2005年6月、当時大学生だったエイズ孤児支援 NPO・PLAS(以下、PLAS)元代表の加藤琢真さんは、ボランティアとしてウガンダを訪れる。そこで3年前にエイズで両親を亡くし、親戚に引き取られた9歳のブライアン君に出会った。
彼は他の子どもたちにあった笑顔や元気がない。話を聞いてみると、親戚の子どもたちの世話をし、食事を食べるのは家族で最後、学校にも行っていなかったという。彼はエイズで両親を亡くし、偏見や差別を受けるエイズ孤児だったのだ。

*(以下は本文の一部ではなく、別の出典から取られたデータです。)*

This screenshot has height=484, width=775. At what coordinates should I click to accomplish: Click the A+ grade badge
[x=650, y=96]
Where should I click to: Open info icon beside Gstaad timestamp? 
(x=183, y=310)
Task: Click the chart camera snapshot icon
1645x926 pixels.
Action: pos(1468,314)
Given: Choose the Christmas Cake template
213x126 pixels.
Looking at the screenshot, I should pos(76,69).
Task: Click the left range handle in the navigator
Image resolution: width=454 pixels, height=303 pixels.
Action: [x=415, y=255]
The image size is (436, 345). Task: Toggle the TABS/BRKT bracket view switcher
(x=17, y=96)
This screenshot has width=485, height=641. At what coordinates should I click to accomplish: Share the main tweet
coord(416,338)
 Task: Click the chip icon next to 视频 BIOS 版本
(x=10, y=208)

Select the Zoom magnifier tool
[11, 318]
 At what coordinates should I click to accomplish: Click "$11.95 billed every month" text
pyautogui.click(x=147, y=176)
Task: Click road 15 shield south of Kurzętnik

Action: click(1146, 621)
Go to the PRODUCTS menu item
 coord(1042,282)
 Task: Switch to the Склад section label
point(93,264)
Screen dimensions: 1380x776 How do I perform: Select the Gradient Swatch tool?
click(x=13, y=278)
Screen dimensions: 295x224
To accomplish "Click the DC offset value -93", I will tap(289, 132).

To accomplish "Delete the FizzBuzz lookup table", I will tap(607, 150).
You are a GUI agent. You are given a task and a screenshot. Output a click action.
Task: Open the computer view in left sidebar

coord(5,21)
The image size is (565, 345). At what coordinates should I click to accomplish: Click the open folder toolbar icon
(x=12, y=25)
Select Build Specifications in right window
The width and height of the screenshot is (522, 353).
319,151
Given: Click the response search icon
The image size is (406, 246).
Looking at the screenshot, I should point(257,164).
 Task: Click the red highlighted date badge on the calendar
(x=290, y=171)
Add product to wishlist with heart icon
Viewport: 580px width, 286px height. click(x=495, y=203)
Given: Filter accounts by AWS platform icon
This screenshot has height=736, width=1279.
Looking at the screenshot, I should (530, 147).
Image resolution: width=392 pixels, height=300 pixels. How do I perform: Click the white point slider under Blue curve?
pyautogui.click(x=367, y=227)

そして加藤さんは、現地でエイズ孤児を支援している同年代のウガンダ人の青年たちと出会う。明日の生活が保障されているわけでもない青年たちが、地域のエイズ問題に向き合い、支援活動を展開している姿に、心を動かされたという。その前向きでチャレンジ精神旺盛な姿に触発され、帰国後に現在の代表門田など7名の仲間と、同年12月にPLASを設立した。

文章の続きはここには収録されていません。